Hello All
Once on Satonda, Indonesia, passengers from a cruise ship on which I was
working came upon a group of fishermen who had speared a large moray eel.
It was still alive and the men were trying to remove the spear from its
head, none too gently, flopping the eel this way and that. A woman began
screaming abuse at the bewildered men. While they couldn't understand
what she was saying they certainly understood her meaning and the
situation grew quite tense. I asked the fishermen if I could help and
when they nodded, removed the spear and then helped them kill the eel
quickly and humanely. Luckily the passengers took my gesture well; they
might well have decided I was no better than the fishermen and reported
me to my superiors.
Semi-traditional Aboriginal people find hunting great fun. And yet it is
also a very important means by which they recreate their bonds with the
land. I've seen grown men on the verge of tears when someone else
targets their dreaming animal for in their eyes a relative is being
harmed.
To give another example my children have python dreaming and so Rowan
grew up believing that he must nurture all python habitat, and that to
kill python was murder, to eat it cannibalism. At five he cried as if
his heart would break over a dying python hit by a car. By the same
token I don't have this dreaming and so I am the snake-catcher when we
hunt. Conservation by balance and counter-balance.

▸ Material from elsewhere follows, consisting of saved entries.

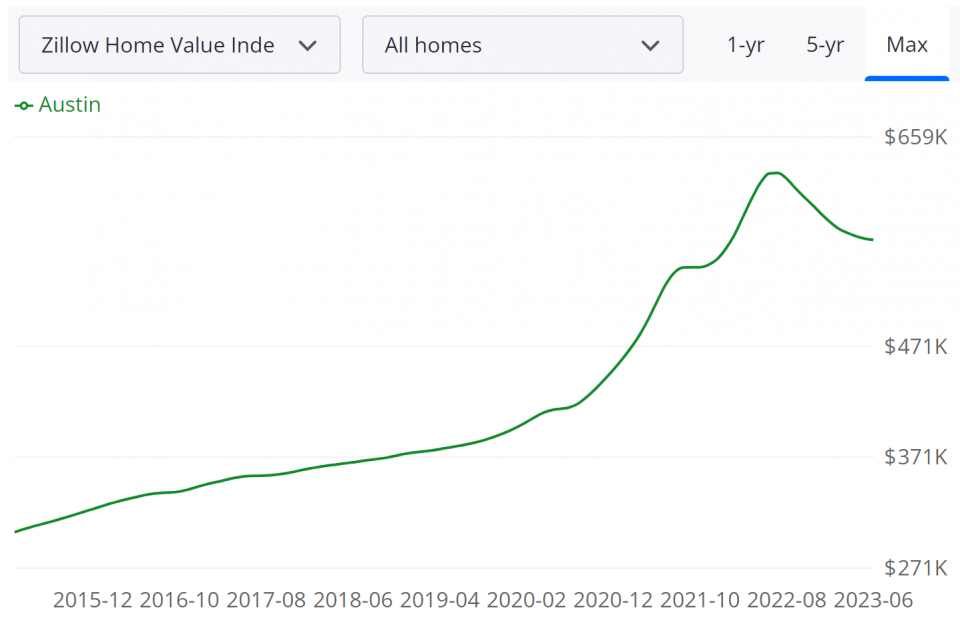Viewport: 960px width, 624px height.
Task: Click the $471K gridline label
Action: [916, 347]
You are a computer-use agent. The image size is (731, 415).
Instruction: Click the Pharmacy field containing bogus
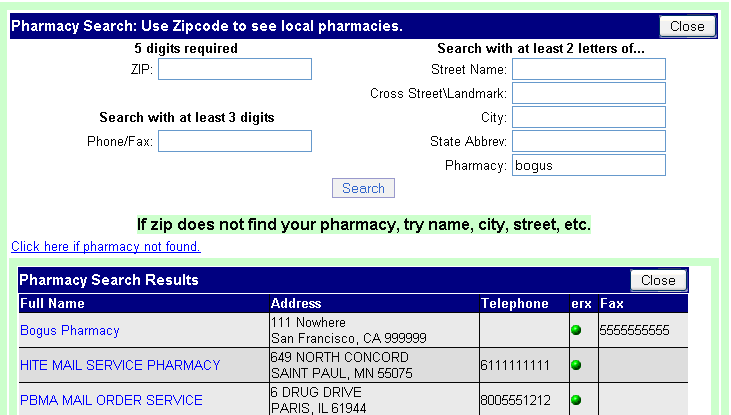click(x=589, y=165)
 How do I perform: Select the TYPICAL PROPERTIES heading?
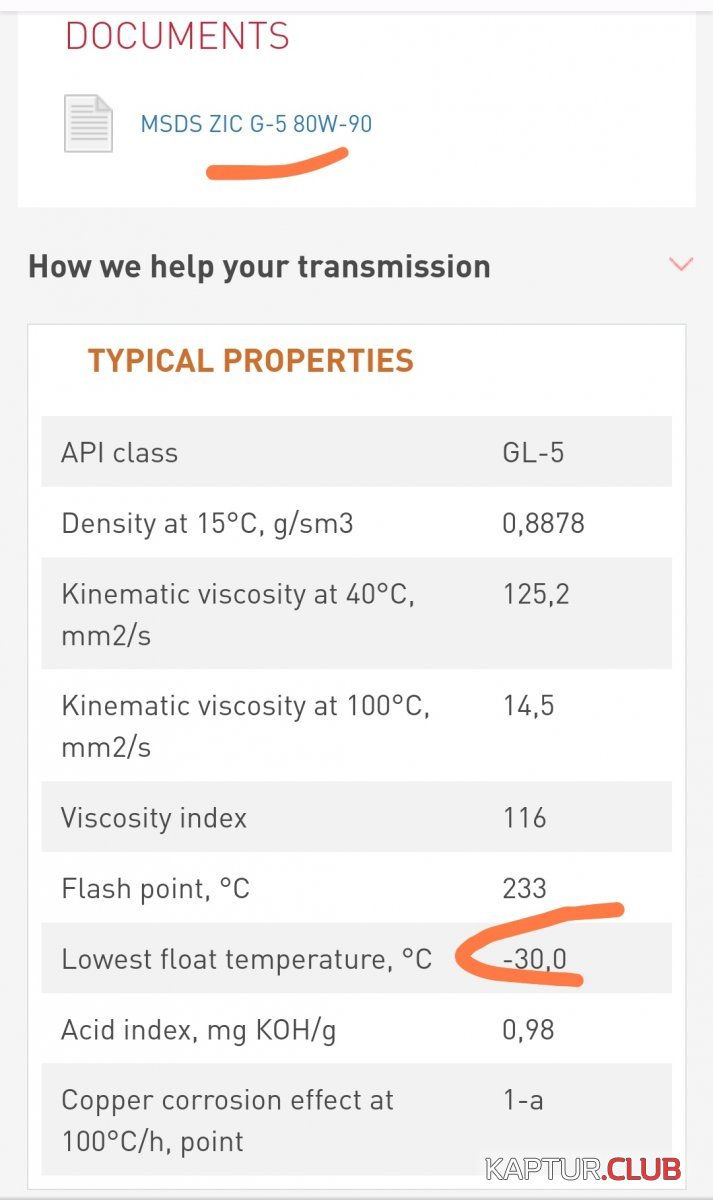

My relatives don't consider the well-being of an individual animal (
apart from a dreaming or a sacred animal) very important. Instead the
whole environment is cared for. In Kuninjku (Kuninjku means fresh-water
people) it is called Mankabo, the river of life, and encompasses
everything living and needed for living including air, soil and water.
The other side of the coin as Peter Woodall pointed out, is money. My
relatives earn money from buffalo royalties and if they could do so from
crocodile shooting they'd probably go in for that as well.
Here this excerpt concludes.